Burundi's president, the target of an attempted coup, has appealed for calm from a secret location in Tanzania. There has been heavy fighting between rival troops in Burundi's capital.
Explosions and gunshots were heard on Thursday in Burundi's capital, Bujumbura, a day after a top general launched a coup to oust President Pierre Nkurunziza.
Former intelligence chief Godefroid Niyombare announced that Nkurunziza had been relieved of his duties. One report said four radio stations, used by Niyombare's supporters to announce the coup, were later burnt down by government-aligned police forces.
Niyombare launched the coup when Nkurunziza was in neighboring Tanzania for a summit on Burundi's ongoing political unrest. He was sacked after criticizing the president's bid to seek a third term in elections in June.
Nkurunziza is said to be in the Tanzania's largest city, Dar es Salaam, hiding at a secret location.
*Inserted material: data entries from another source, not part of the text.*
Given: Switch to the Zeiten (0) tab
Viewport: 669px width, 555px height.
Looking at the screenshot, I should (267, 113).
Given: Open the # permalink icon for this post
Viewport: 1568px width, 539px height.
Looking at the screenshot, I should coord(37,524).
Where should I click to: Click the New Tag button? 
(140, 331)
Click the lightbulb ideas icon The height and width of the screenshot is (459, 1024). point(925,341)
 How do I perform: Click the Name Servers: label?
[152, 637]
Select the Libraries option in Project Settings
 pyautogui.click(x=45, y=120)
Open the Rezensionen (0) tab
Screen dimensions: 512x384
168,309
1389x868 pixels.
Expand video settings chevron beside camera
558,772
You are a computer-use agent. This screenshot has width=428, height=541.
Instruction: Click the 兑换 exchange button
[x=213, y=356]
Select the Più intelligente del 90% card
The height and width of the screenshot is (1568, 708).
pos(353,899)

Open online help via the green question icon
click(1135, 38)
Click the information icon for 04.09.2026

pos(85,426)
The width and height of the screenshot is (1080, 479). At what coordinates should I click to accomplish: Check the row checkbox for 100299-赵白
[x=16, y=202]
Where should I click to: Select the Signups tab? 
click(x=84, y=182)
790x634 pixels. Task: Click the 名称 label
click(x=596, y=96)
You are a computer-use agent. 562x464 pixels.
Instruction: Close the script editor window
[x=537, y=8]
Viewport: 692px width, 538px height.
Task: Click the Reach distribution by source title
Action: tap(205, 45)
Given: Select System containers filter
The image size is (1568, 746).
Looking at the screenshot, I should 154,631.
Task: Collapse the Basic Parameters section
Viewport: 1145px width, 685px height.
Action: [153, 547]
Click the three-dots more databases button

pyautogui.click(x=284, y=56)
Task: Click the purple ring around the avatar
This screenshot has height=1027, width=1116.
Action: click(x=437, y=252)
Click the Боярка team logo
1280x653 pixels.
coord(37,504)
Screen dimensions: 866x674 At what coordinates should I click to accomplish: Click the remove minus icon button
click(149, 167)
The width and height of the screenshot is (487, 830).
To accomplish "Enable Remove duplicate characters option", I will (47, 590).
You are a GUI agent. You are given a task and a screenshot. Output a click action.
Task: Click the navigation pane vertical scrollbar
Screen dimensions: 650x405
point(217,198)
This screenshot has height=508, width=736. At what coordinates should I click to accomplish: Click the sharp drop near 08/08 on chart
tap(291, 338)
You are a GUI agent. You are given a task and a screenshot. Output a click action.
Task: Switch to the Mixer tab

From there, he used Twitter to call for calm, saying the situation was "under control."
The head of the country's armed forces, Prime Niyongabo, told state radio that the coup had failed, and he was "against Maj. Gen. Niyombare." But Niyombare's camp has denied this, saying they had control of government facilities and the capital's international airport.
Nkurunziza was unable to return home after forces loyal to Niyombare closed the airport.
His announcement of a bid for a third term had sparked deadly protests, killing up to 20 people. Earlier this month, the country's constitutional court cleared the way for him to run for another term, the legality of which had been under a cloud.
The court accepted Nkurunziza's argument that his first term did not count, as he was elected by the parliament in 2005 - and not the people, as the constitution specifies. The constitution was signed into law in the same year that Nkurunziza took office.
But allegations of intimidation and death threats surrounded the ruling, with the court's vice president fleeing the country shortly before it was given.
World leaders have expressed their concern over the coup and Nkurunziza's decision to stand again, pressuring him to withdraw from the election.